• **PROMPT**: Rewrite everything from "Hope people find" down to "what are non-goals." in the mailing-list post on Haskell records, substituting "criteria" for "requirements".

=== EXTRACT PROVIDED ===

Records (was Re: [Haskell] Improvements to GHC)

Rob Ennals rob.ennals at gmail.com
Tue Nov 22 09:32:47 EST 2005


Hi guys,

Since discussion has returned to records, it might be useful for me to
post a link to a proposal that I knocked up a while back when this
topic came up a few years ago:

http://www.cambridge.intel-research.net/~rennals/records.pdf

The basic idea is to keep records largely as they are, but add two extensions:

- field getter functions are placed in type classes

- fields desugar to setter functions as well as getters

Useful features of this approach are:
- backward compatibility with existing code
- the existing type-class mechanism is used for shared field names
- setters can be redefined if a type is changed, just as getters can now


To go through Dave's issues:

1. Field namespaces: solved by using type classes
2. Multi-constructor getters: solved by desugaring to functions
3. "Safe" getters for multi-constructor data types: ditto
4. Getters for multiple data types with a common field: solved by
type-classes (no special "constains" feature required)
5. Setters as functions: yep
6. Anonymous records: not supported
7. Unordered records: yep (if I understand the problem correctly)

And Georg's points:
8. Subtyping: yep -using type classes
9. higher order versions for selecting, updateing ... : not sure what
is meant here


Of course, my proposal might very well not do what you want, but I
thought it was worth posting it again.

Hope people find this useful.


-Rob


On 11/22/05, Johannes Waldmann <waldmann at imn.htwk-leipzig.de> wrote:
> On records in Haskell - can we start by formulating requirements
> (design goals). What do we want from a record system,
> and what are non-goals.

=== ENTRIES ===

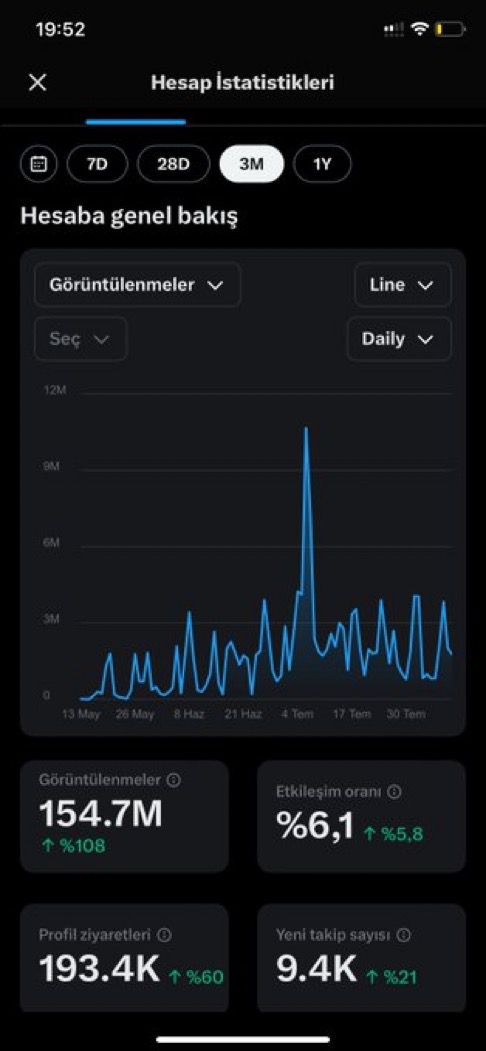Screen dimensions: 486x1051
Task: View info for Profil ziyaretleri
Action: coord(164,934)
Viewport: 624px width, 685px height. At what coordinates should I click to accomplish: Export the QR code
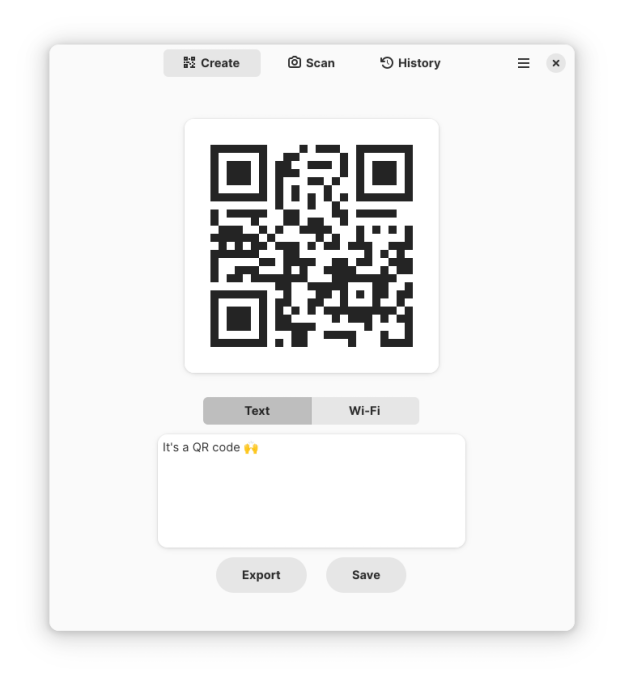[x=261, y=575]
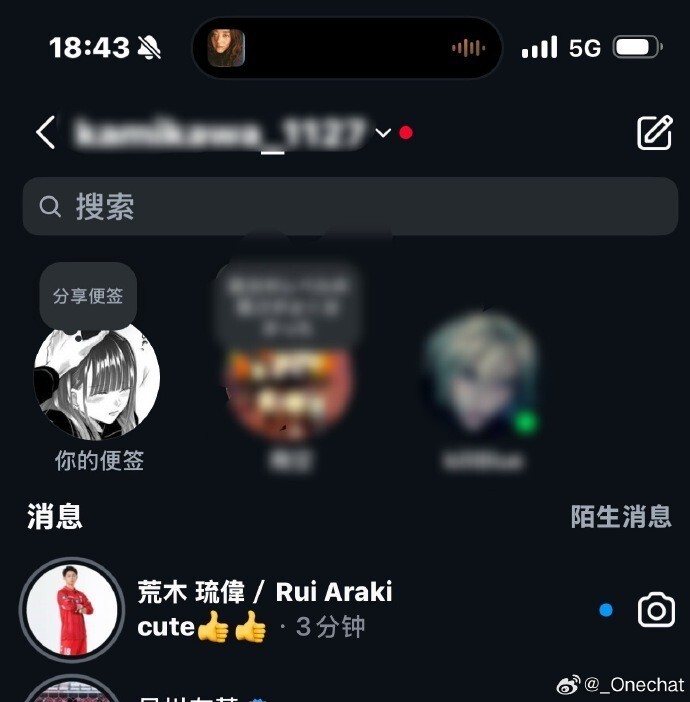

===

• **EXERCISE SOLUTION**:
Hope people find this useful.


-Rob


On 11/22/05, Johannes Waldmann <waldmann at imn.htwk-leipzig.de> wrote:
> On records in Haskell - can we start by formulating criteria
> (design goals). What do we want from a record system,
> and what are non-goals.